И Микишин с Савичевым взялись за работу, при этом переговариваясь сухо и только по делу; это легко понять, если вспомнить, что недавно Ольга Савичева ушла со свадьбы от жениха, Андрея Микишина. Несостоявшиеся сватья после этого общались через силу.
А Виталий, оскорбленный и обиженный, продолжил сваривать какие-то железки, неприязненно думая о Шарове-старшем и заодно о своей жене Людмиле.
Его жена Людмила в этот момент собирала вещи, чтобы уехать в Сарайск – то ли погостить, то ли навсегда.
И вот все готово, но она медлит, думает.
И вот вышла из дома, однако без вещей.
Огородами и вдоль глухих заборов она пробралась к дому Кравцова. Кажется, никто этого не заметил, хотя ручаться не можем.
Кравцов недавно соорудил турник из двух столбов и обрезка трубы и теперь осваивал его. Цезарь лежал рядом, в тени старой, густой яблони.
Не поздоровавшись, Людмила спросила Кравцова:
– Скажи, пожалуйста, тебе очень важно жить здесь?
Кравцов спрыгнул. Начал старательно отряхивать руки, испачкавшиеся о ржавую трубу. Пока он занимается этим и думает, что сказать, ответим на возможный вопрос: почему Людмила обратилась к участковому на «ты». Раньше этого не замечалось. Да, но кем не замечалось? Нами не замечалось, то есть теми, кто читает эту книгу. Однако хоть книга и описывает жизнь Анисовки, но ведь есть же в Анисовке и своя жизнь помимо книги! Мы ведь не следим за каждым человеком каждый час и каждую минуту, поэтому кое-что как бы пропускается, а оно есть. К примеру, есть отношение Вадика к Нине. Правда, у Нины к Вадику нет отношения. Или, если опять про любовь, есть намерения Володьки насчет Клавдии-Анжелы. Одновременно замечено, что Мурзин очень часто стал заходить к продавщице, не всегда при этом выходя с продуктами или бутылкой, а это, согласитесь, подозрительно. Кроме того, люди еще просто живут и работают, разговаривают на разные темы, завтракают, обедают и ужинают, справляют дни рождения, все это очень интересно, но описать это нет возможности.
Так и получилось, что мы проглядели момент, когда Кравцов и Людмила перешли на другой стиль общения, более приятельский. Гарантируем одно: переход был только на словах и в душе. Ничего того, что люди считают аморальным, между ними не было.
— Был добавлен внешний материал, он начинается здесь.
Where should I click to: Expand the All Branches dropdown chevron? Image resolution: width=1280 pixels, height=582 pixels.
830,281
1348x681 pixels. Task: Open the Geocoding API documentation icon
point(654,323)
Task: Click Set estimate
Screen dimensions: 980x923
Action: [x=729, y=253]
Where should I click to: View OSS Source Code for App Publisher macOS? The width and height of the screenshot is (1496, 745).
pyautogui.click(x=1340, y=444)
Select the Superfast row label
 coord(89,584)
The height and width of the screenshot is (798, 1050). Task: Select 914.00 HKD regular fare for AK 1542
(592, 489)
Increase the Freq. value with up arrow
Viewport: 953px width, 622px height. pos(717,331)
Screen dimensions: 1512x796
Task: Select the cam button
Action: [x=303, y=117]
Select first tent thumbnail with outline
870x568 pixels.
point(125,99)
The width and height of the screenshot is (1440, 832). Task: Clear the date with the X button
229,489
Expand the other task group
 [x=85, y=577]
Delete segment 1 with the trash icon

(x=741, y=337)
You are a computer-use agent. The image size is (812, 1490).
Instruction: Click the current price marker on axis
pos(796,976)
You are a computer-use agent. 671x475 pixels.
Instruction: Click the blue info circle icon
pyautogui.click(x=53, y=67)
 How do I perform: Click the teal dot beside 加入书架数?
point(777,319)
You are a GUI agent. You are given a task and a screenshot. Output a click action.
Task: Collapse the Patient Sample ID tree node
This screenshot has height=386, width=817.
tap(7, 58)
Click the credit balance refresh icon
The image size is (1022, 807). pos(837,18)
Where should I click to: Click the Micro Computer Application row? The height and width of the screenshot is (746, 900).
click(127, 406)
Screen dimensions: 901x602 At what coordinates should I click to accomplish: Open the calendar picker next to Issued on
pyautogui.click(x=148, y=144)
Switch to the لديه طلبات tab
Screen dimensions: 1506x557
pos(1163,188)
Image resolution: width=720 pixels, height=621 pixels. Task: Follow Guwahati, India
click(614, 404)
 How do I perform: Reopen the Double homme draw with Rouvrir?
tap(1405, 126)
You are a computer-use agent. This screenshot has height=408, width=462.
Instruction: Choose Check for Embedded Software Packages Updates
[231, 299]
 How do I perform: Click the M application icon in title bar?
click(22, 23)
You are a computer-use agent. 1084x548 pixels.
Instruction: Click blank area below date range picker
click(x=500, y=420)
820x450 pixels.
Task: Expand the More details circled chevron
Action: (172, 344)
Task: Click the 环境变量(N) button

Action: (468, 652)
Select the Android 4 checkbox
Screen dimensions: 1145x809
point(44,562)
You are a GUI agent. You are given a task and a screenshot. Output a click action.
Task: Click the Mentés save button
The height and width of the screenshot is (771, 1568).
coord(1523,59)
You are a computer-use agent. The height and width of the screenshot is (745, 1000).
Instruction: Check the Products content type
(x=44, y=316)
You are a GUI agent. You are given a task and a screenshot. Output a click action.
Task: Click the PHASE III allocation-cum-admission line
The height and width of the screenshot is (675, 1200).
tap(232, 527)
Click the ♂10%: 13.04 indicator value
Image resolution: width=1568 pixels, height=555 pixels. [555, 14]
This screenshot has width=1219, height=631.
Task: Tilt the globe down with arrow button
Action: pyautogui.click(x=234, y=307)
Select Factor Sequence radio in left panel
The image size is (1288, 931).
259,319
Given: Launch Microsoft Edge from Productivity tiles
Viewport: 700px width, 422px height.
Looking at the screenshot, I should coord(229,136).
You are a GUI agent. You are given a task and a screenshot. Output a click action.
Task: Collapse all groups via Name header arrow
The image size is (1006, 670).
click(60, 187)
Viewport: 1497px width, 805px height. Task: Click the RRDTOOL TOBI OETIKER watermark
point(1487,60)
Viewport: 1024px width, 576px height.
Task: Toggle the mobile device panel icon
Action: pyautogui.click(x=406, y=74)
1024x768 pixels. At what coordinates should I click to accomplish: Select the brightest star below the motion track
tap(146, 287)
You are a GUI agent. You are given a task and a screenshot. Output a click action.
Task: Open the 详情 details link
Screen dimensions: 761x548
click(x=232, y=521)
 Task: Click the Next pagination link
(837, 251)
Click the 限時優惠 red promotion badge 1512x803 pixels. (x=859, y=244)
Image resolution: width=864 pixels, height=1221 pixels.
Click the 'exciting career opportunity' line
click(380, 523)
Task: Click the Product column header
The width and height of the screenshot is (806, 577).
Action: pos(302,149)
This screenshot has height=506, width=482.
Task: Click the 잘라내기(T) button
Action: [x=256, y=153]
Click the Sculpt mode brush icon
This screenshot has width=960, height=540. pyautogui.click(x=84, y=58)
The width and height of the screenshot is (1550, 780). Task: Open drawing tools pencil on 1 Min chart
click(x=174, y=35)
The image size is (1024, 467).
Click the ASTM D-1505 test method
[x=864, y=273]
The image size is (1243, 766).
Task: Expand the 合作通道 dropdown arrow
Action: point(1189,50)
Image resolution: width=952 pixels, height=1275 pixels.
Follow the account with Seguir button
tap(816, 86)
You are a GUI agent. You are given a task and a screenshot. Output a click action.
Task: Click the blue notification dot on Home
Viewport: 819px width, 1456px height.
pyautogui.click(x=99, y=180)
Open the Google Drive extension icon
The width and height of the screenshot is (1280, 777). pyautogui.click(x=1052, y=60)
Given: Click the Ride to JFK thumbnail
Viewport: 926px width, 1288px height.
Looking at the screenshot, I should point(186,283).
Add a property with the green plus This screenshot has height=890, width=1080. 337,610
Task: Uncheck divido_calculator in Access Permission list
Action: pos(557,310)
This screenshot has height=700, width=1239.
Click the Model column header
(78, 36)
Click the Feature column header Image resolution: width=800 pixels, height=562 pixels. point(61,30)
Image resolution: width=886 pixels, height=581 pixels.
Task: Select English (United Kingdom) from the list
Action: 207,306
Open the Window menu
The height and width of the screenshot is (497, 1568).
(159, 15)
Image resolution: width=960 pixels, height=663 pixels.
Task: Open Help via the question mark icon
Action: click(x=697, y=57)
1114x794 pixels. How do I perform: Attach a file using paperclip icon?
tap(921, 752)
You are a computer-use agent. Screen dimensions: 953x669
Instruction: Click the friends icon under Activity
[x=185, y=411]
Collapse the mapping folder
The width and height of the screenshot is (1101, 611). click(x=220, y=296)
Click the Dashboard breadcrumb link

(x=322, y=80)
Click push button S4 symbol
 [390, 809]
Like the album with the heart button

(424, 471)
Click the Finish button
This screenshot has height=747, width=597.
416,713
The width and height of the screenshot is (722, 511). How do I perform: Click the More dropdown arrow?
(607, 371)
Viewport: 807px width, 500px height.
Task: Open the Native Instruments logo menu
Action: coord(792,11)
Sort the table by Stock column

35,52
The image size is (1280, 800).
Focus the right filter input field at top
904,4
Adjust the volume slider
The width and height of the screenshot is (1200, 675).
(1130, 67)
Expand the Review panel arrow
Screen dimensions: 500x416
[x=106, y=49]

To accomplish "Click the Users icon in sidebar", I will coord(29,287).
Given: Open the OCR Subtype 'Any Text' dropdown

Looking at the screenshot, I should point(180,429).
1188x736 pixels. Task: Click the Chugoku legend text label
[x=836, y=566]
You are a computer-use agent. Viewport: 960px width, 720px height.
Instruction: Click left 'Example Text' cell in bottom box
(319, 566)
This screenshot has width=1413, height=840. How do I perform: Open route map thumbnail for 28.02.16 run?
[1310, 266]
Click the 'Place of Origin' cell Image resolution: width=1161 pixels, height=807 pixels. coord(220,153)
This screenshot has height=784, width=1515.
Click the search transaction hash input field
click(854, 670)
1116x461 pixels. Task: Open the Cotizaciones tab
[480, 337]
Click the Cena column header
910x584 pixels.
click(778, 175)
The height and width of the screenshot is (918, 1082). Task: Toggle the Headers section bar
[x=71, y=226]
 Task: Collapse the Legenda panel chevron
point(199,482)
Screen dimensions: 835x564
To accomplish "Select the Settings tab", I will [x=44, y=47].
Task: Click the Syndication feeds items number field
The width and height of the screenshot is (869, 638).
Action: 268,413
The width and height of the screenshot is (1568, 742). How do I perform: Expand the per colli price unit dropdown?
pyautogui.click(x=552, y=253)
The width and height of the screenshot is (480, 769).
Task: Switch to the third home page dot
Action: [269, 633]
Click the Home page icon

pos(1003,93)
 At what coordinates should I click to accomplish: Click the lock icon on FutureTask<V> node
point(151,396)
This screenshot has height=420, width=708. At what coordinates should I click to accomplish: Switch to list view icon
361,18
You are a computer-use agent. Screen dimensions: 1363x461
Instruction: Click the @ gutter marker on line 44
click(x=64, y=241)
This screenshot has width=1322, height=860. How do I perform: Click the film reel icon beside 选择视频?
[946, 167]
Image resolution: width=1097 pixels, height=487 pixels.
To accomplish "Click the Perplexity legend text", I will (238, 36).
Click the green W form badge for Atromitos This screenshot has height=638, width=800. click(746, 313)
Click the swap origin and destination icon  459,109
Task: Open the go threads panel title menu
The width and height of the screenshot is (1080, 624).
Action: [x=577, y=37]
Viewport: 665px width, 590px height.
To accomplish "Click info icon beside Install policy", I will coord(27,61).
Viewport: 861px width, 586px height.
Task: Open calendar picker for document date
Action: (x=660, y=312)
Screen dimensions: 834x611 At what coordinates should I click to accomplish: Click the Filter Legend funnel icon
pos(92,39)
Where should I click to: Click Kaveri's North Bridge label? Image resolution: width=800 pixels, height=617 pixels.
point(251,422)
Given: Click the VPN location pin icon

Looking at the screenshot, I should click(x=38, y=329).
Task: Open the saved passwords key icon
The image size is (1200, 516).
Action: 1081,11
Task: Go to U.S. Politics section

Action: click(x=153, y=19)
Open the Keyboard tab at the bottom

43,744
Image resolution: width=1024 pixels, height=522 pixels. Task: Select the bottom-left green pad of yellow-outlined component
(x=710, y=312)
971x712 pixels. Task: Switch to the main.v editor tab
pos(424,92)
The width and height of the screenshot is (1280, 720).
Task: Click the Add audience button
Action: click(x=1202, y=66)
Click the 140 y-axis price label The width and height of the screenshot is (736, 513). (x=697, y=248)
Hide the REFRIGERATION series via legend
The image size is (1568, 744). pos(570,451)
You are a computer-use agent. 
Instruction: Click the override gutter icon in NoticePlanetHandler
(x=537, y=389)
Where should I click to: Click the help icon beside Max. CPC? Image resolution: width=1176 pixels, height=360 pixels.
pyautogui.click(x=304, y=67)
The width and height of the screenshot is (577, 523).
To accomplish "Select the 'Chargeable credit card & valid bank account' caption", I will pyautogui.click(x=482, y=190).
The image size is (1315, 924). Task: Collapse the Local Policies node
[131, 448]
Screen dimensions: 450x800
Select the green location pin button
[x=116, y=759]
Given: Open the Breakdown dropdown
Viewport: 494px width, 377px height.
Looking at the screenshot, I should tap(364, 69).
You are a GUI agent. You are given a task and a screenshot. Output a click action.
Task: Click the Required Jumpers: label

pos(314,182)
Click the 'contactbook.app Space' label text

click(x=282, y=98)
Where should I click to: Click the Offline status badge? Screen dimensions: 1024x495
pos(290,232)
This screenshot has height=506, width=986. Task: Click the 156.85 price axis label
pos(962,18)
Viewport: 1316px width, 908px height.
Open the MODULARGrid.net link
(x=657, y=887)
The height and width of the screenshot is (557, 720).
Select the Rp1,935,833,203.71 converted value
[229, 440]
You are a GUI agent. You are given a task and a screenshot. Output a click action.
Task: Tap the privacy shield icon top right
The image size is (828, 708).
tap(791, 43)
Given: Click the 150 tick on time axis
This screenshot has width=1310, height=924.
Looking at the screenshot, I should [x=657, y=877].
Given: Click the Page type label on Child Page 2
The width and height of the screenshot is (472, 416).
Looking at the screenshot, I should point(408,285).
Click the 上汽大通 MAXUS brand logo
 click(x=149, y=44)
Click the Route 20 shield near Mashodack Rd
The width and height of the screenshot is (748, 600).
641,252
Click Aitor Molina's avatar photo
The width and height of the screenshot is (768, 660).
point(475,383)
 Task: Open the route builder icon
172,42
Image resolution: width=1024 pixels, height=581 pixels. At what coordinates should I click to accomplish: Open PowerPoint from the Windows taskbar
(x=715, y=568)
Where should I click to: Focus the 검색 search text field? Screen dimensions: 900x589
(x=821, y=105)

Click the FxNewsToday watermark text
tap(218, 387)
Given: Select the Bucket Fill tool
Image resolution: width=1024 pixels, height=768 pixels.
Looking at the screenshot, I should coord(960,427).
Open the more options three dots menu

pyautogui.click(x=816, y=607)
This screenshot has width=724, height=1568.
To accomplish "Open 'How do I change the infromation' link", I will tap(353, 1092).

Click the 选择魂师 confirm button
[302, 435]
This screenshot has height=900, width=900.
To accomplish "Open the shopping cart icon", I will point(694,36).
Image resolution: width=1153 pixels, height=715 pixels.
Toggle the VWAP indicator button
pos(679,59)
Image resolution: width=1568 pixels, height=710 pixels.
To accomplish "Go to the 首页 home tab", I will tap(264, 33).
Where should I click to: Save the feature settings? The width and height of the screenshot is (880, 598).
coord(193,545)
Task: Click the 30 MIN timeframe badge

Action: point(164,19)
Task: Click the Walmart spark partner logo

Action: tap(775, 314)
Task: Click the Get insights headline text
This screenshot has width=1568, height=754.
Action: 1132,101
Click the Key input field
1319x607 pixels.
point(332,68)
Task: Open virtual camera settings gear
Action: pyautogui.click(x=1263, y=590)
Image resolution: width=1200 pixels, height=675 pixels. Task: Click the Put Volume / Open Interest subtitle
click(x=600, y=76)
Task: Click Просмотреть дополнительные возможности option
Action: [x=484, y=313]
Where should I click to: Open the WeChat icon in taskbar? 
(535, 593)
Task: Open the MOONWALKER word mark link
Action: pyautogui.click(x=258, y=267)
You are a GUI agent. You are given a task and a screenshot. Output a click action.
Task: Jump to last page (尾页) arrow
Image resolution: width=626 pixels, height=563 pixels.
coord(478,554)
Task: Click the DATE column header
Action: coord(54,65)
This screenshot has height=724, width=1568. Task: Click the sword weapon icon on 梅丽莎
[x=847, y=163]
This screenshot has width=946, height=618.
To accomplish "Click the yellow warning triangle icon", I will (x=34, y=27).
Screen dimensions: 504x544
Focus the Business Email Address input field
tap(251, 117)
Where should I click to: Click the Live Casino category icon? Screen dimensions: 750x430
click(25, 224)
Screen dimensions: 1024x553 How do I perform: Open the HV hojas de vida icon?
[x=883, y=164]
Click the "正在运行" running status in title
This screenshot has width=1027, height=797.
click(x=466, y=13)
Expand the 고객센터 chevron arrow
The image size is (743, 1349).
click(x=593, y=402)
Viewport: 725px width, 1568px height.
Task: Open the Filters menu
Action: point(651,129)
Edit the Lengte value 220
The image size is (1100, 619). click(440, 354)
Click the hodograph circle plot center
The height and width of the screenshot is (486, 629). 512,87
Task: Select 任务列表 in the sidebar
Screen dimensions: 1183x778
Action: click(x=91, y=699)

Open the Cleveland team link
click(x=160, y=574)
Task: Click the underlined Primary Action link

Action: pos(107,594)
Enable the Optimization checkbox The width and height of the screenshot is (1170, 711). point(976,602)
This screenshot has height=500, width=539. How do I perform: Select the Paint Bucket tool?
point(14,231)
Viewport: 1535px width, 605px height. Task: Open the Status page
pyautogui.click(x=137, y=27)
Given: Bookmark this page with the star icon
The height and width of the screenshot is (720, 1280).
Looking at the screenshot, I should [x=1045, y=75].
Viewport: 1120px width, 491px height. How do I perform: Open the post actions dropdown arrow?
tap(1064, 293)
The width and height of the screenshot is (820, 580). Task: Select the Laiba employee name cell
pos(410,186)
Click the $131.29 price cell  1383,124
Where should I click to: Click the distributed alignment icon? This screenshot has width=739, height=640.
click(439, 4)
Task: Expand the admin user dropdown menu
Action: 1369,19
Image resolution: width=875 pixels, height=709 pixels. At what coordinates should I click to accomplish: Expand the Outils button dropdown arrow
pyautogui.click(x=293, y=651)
Кравцов подумал и спросил:
– Хочешь, чтобы я уехал?
Людмила решительно сказала:
– Хочу, чтобы ко мне вернулся муж. А пока ты здесь, он не вернется! Неужели не понятно?
Кравцов опять затруднился с ответом. Зато Цезарь, если бы мог говорить, заметил бы Людмиле: странно, женщина, себя ведете! Если вы хотите, чтобы к вам вернулся муж, вы мужу и должны об этом говорить, а не Павлу Сергеевичу!
– Смешно, – грустно сказал Кравцов. – Раньше я каждый день собирался уехать...
Людмиле тоже было грустно, но она преодолела себя:
– Ты пойми. Допустим, я сумею ему объяснить, что ничего не было и не будет. Но он тут вырос, он знает, что все остальные будут думать: было и есть. Слишком тут все тесно, понимаешь? Мы с тобой просто встретились на улице, просто поздоровались – и тут же сочинят неизвестно что. Я и сейчас боюсь – вдруг увидят? Увидят, скажут ему – и тогда он точно не вернется!